Compulsory pre-school education can be provided to a child from birth to 6 years (before the child must start attending pre-primary education). Compulsory pre-school education is usually set from 6 months to 1 year. Other periods of compulsory pre-school education may be set.
Compulsory pre-school education for a child is free of charge for child’s parents (guardians). Free meals are also provided. Expenses are covered from the state budget.
Pre-school education for children under age 6
Compulsory pre-primary education takes place in the ECEC last year, i.e. from the calendar year in which the child reaches the age of 6. If the parents wish, the child can start attending the pre-primary education when he/she turns 5 years. Since this curriculum is compulsory, every child is guaranteed a place in a state or municipal institution providing pre-primary education.
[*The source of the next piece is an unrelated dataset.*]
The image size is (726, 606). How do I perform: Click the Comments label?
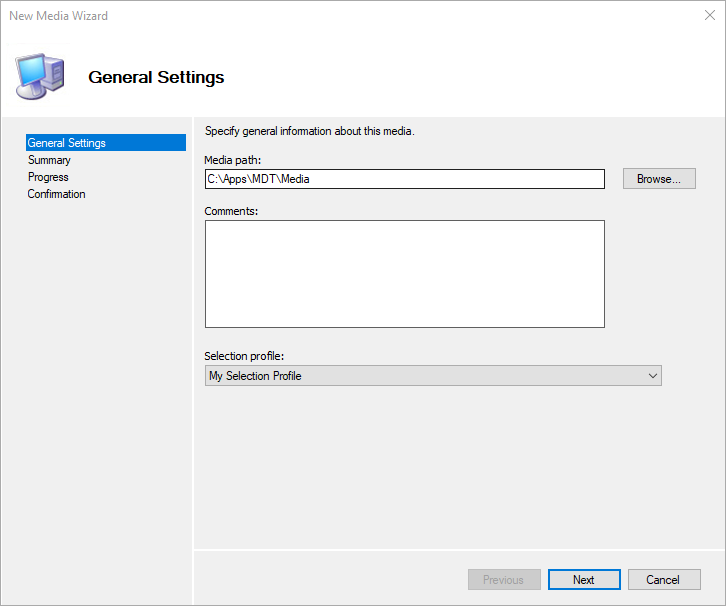click(231, 211)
The minimum pre-primary education curriculum covers 640 hours (or 4 hours per day, 20 hours per week). The costs of this are financed by the state.
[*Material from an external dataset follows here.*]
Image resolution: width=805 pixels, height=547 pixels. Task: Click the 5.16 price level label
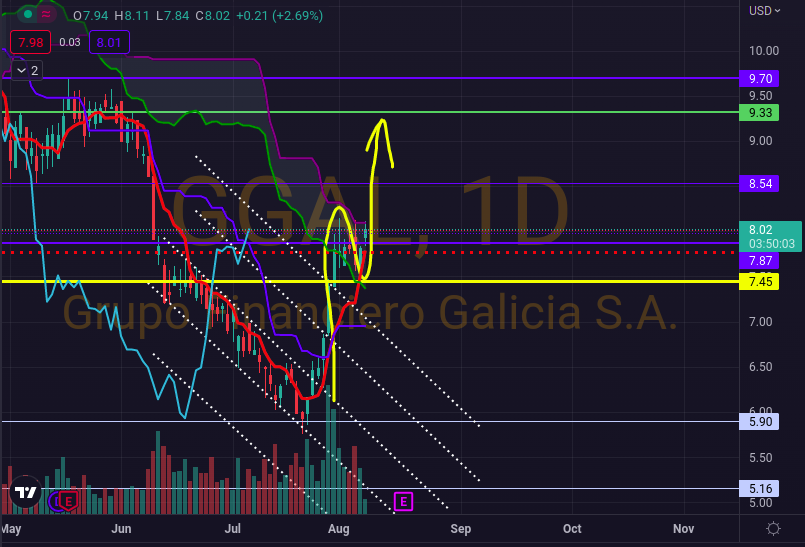[x=759, y=489]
Home-schooling. Home-schooling is not legally established in Lithuania.
Educational and housekeeping funding. During the entire phase of ECEC, the principle of mixed funding is applied. This means that the state allocates funds based on the number and size of children groups in pre-school and pre-primary education as well as certain expenses of each child. The methodology (metodika) is established by the Government. These are, in principle, funds linked with the implementation of education content and are allocated to state, municipal and private ECEC settings.
The housekeeping funds are covered by the owner of the institution. In the case of private ECEC settings, these funds are included in the education and care fee paid by parents (guardians)
In pre-school and pre-primary education, it is calculated that the funds allocated by the state to all types of ECEC settings must cover the education of a child for 20 hours per week. In other words, state offers free ECEC for 20 hours per week. If the child attends for longer than 20 hours per week, parents (guardians) pay for the additional hours. Parents (guardians) also pay for the child’s meals. From 2020–2021, all pre-primaries are provided with a free lunch.
Exemptions. The fees for additional hours of education and meals are set by the institution implementing the rights and obligations of the owner. The owner of the ECEC institution can identify cases where these fees can be reduced or not paid at all. For example, municipalities often set lower fees for disadvantaged families, families with three or more children, etc. The meal fee is usually reduced if the child does not attend the institution for a justifiable reason.
Usually, the parents (guardians) bring children to the ECEC setting. The municipality organizes a ride for rural and small town children who live more than 3 km from the ECEC setting for free. In this case, the municipality ensures the transportation to the ECEC setting that is closest to the child’s home and meets the child’s needs. If the parents want to raise the child in the ECEC setting that is further, they themselves organize the transportation.